## TASK REQUIREMENTS:
List the tumor-cell traits that the gastric cancer passage below gives as the reason for a poor prognosis in the high tumorigenicity/low immune groups.
━━━ SELECTED EXTRACT
Tumorigenicity and immune evasion are closely related, and their interaction may lead to the reduced efficacy of immunotherapy. GC cells with high PD-L1 expression may be more inclined to evade the immune system, thereby promoting tumor progression and worsening prognosis [28]. Additionally, the tumor microenvironment plays a significant role in tumorigenicity and immune evasion, with tumorigenic signaling activating immunosuppressive programs that underlie the immune evasion of tumor cells [29]. Consequently, patients with GC in the high tumorigenicity/low immune groups may have a poor prognosis owing to the strong invasiveness, metastatic ability, and immune evasion capabilities of tumor cells. Our study indicated that high LHPP expression is closely associated with significant infiltration of antitumor immune cells and suppression of stemness characteristics, suggesting its role as a potential tumor suppressor gene in GC.
━━━━━━
━━━ DATA SECTION
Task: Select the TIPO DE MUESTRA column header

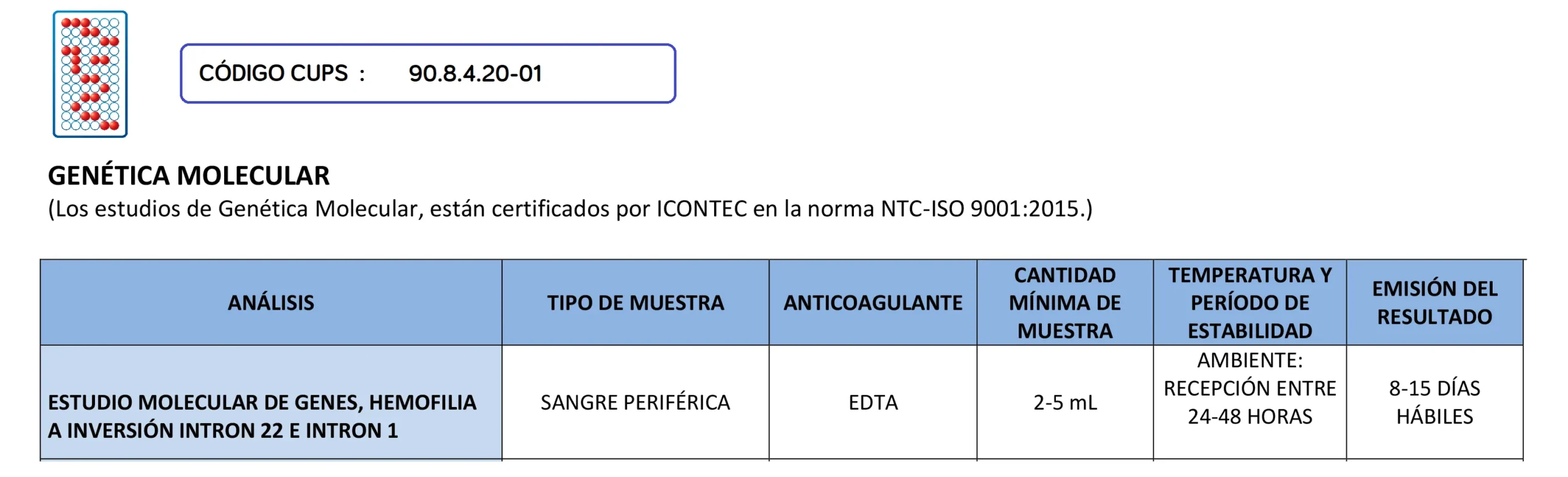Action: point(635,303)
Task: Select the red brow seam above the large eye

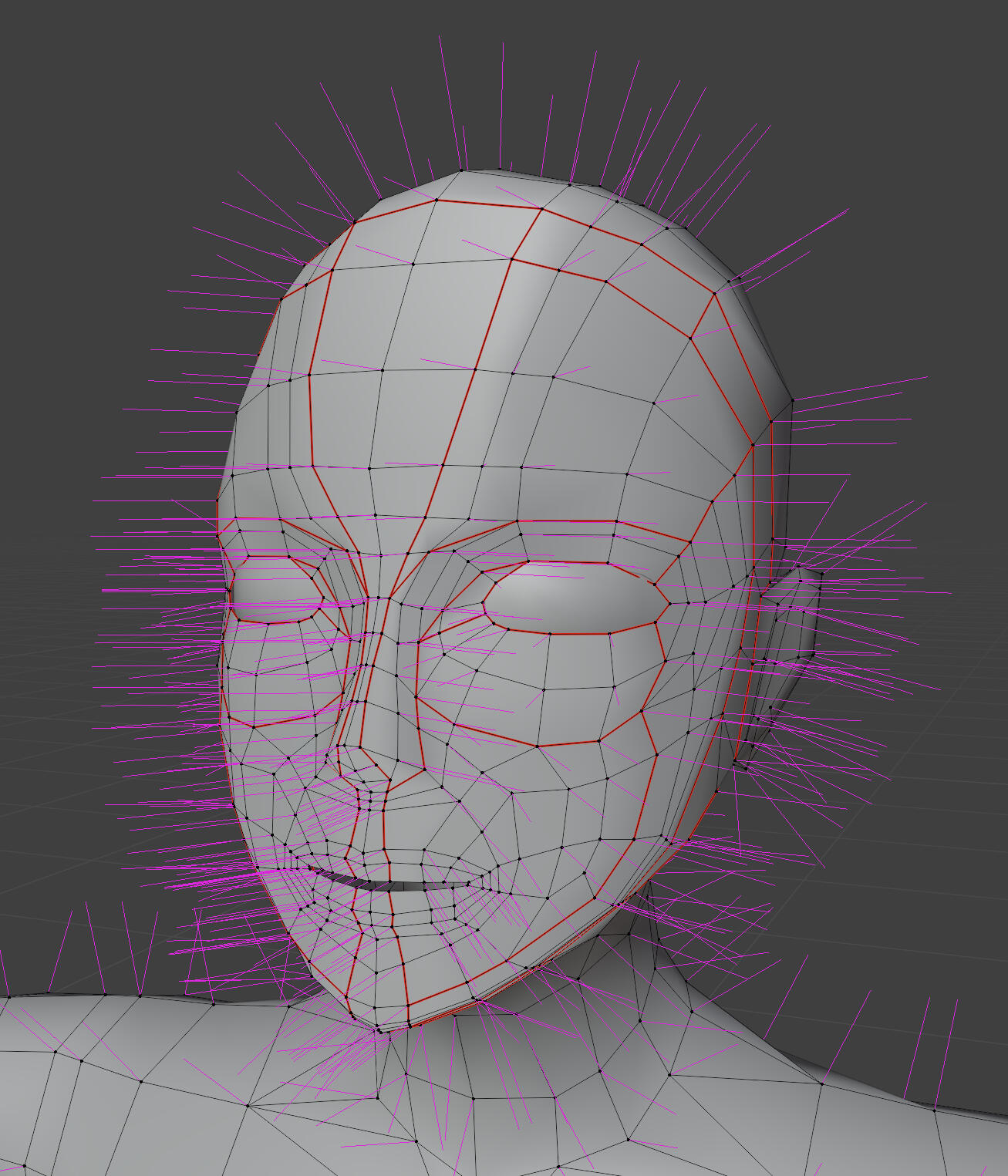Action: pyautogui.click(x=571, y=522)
━━━━━━
## SOLUTION FOR THIS PROBLEM:
Strong invasiveness, metastatic ability, and immune evasion capabilities.